Jesus, for the sake of humanity is made lower than the angels for a little while so that He may restore many sons to glory through His death and resurrection (see Hebrews 2:9-10). And the author of Hebrews makes known the calling of man as higher than that of the angels,
For assuredly He (Jesus) does not give help to angels, but He gives help to the descendant of Abraham. Hebrews 2:16
Having understood that man is destined as greater than the angels, Jesus, having been appointed as King of kings will grant His authority to whomever He deems fit. Therefore, as believers are found faithful in small things, God will grant them greater authority, so that they may take charge over the angels and establish God’s kingdom on earth. The angels despite their power are not called to rule which only the sons of God are called to do (see Romans 8:20-21).
Therefore, in realising man’s destiny, let the followers of Christ rise up in authority with the company of angels so that we may rule the earth in righteousness.
Are you accustomed to dwelling on things that are beyond your control? In view of the current economic climate, do you worry that you may not have sufficient earnings? Abraham teaches us that as long as our life direction is aligned with God’s vision for the world, He will grant you divine providence to ensure your prosperity. Align your life with God’s will and learn to live by His instructions one day at a time. Know where your limitations lie so that you may entrust all things to God and be at rest.

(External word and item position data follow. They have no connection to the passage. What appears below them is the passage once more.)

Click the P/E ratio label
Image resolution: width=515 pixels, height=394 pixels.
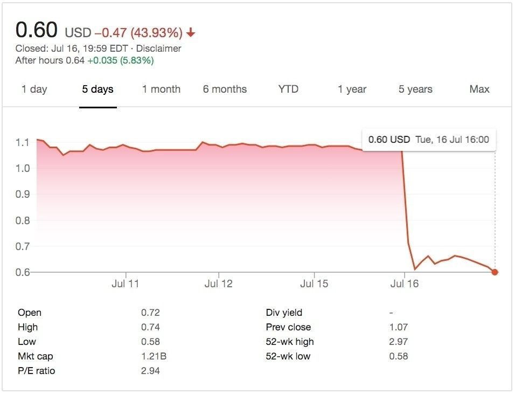point(36,371)
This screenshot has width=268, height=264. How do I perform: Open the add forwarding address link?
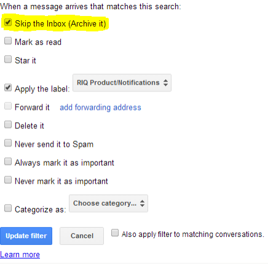[x=100, y=107]
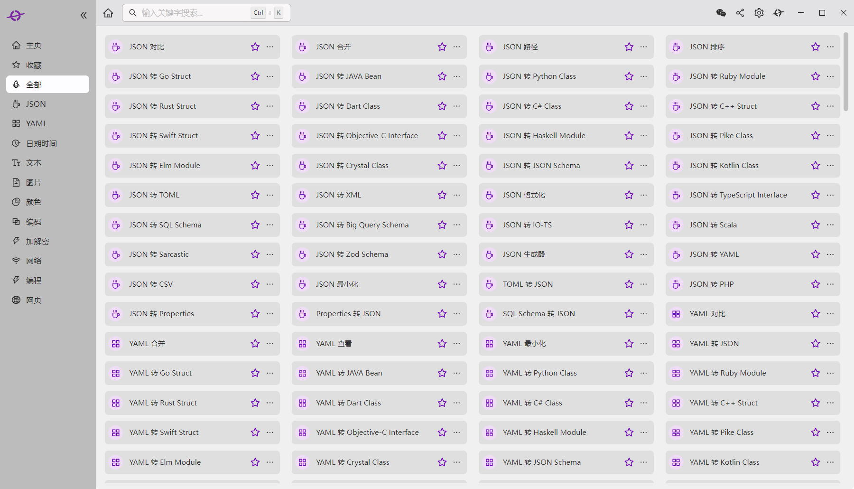
Task: Open the more options menu for JSON 合并
Action: coord(457,47)
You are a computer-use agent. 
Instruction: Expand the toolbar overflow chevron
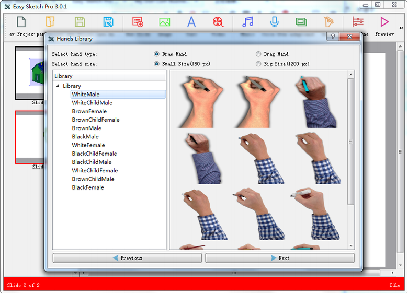(401, 27)
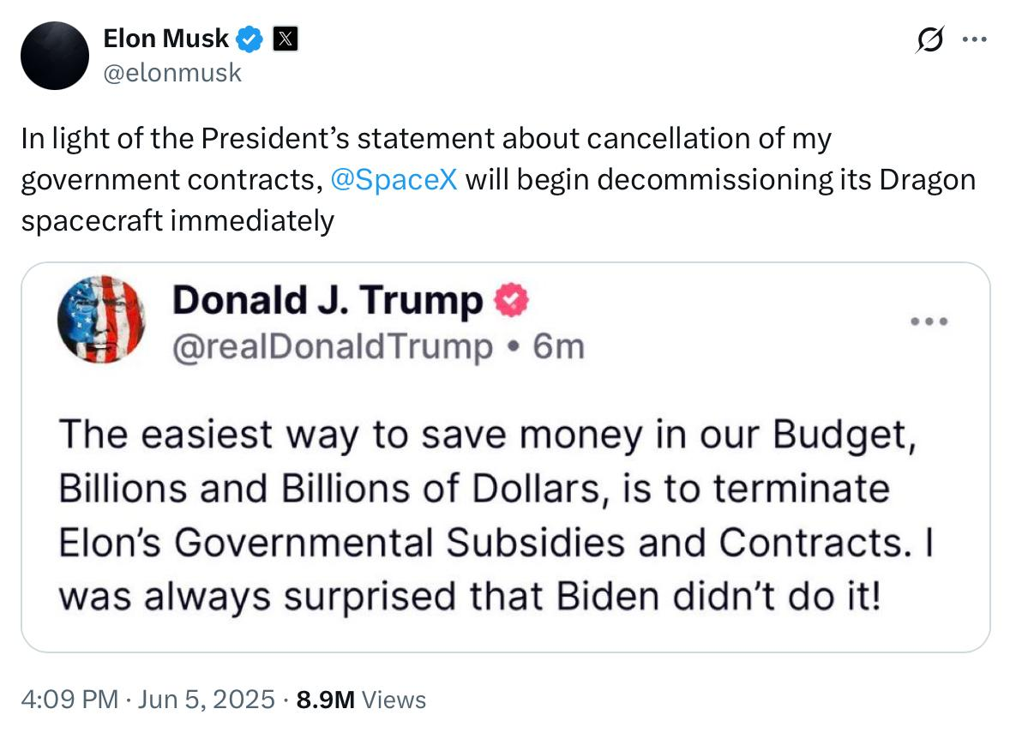Click the 4:09 PM timestamp
This screenshot has width=1016, height=739.
[70, 700]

Dear Lord, I align my life direction towards your salvation plans. Even as I endeavour to do my best in the tasks at hand, I entrust into your hands the things that are beyond my control. I ask you to send your angels to accompany me in all my endeavours so that I may be successful. I desire to invest my resources, time and efforts to ensure the continuation of godliness in the next generation. Prepare me and in due time use me as your disciple maker. In Jesus’s name I pray. Amen.